Caffeine is actually poisonous, its used to ward off insects. However since humans a much much bigger then insects, the poison has little to no effect and works as a way jump start your day. The largest dose of caffeine ever survived was about a 100grams of it and that wasn't in coffee or energy drink form.

To compare, you would need to drink about 30 bottles of soda in rapid succession to get around 10 grams of caffeine in your system. At that point you are more likely to die from other causes such as a ruptured stomach or even water poisoning.


----------



## John Wick (Jun 16, 2017)

Xiammes said:


> Caffeine is actually poisonous, its used to ward off insects. However since humans a much much bigger then insects, the poison has little to no effect and works as a way jump start your day. The largest dose of caffeine ever survived was about a 100grams of it and that wasn't in coffee or energy drink form.
> 
> To compare, you would need to drink about 30 bottles of soda in rapid succession to get around 10 grams of caffeine in your system. At that point you are more likely to die from other causes such as a ruptured stomach or even water poisoning.


you could die from boredom before you died from a case of caffeine over dose

Reactions: Funny 1


----------



## DemonDragonJ (Jun 18, 2017)

▶ _DATASET SECTION_:
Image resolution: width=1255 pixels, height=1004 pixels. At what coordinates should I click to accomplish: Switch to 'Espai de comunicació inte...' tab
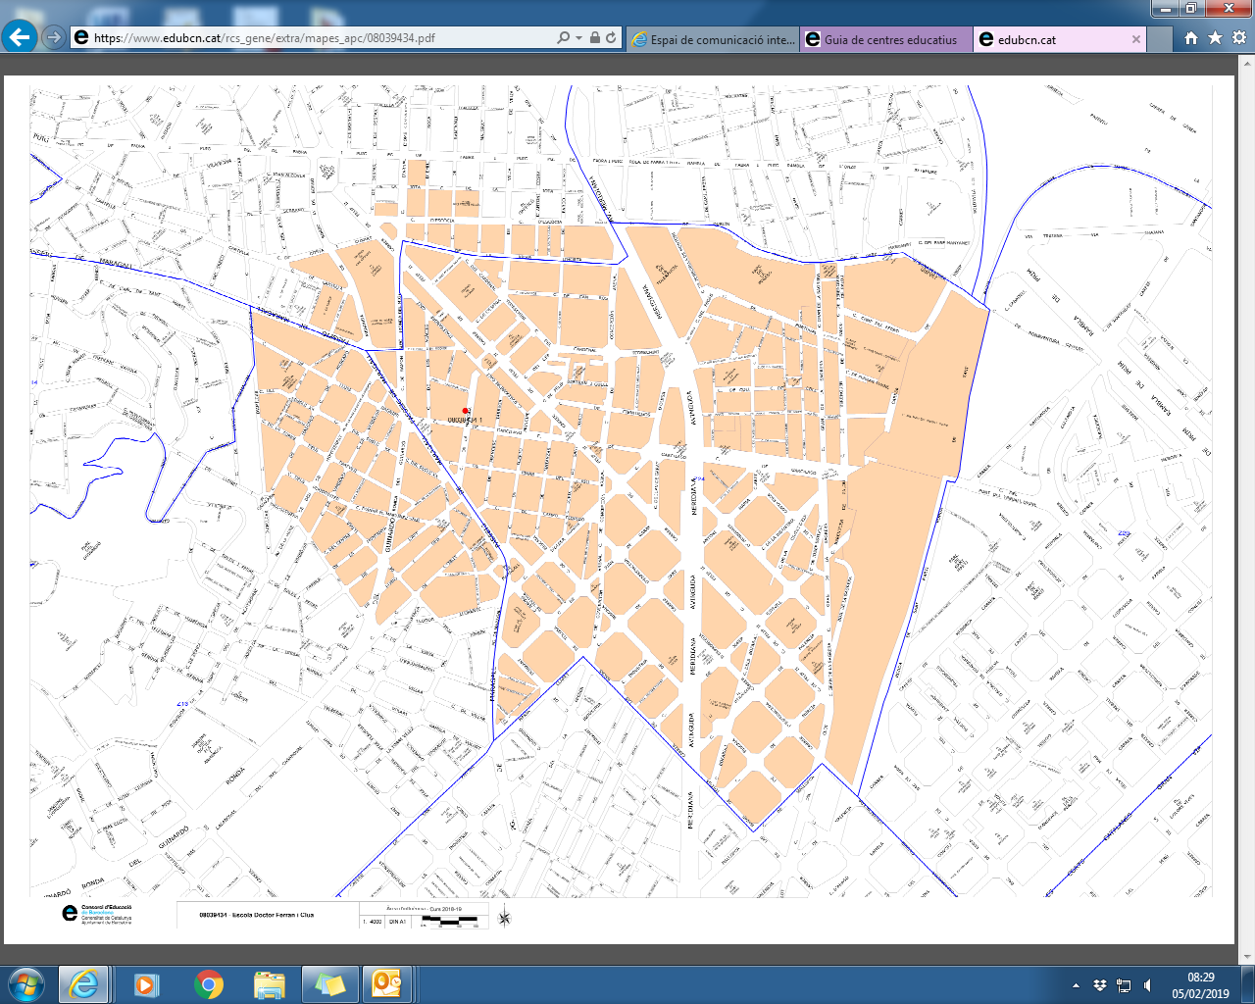pyautogui.click(x=713, y=39)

▶ _WHAT YOU WILL DO_:
a - In the caffeine thread, about how many bottles of soda does the first post say it would take to get around 10 grams of caffeine?
b - Pick up the caffeine thread after its final line and carry it on.
The data stands apart from the caffeine thread and is unrelated to it.

▶ _RESPONSES_:
a - About 30 bottles, drunk in rapid succession.

b -
John Wick said:


> you could die from boredom before you died from a case of caffeine over dose



May I quote this post in my signature? It is very hilarious, and I wish to immortalize it.


----------



## John Wick (Jun 18, 2017)

DemonDragonJ said:


> May I quote this post in my signature? It is very hilarious, and I wish to immortalize it.


Go for it.


----------



## DemonDragonJ (Jun 18, 2017)

John Wick said:


> Go for it.



Thank you very much.


----------



## Karasu (Jul 10, 2017)

No. It seems that people understand that caffeine works best when used sparingly, and people just drink it on and off. Or drink for a while and back off, and shampoo, rinse, repeat.


----------



## Mider T (Jul 10, 2017)

Futurama taught me enough of it allows you to enter the Speed Force.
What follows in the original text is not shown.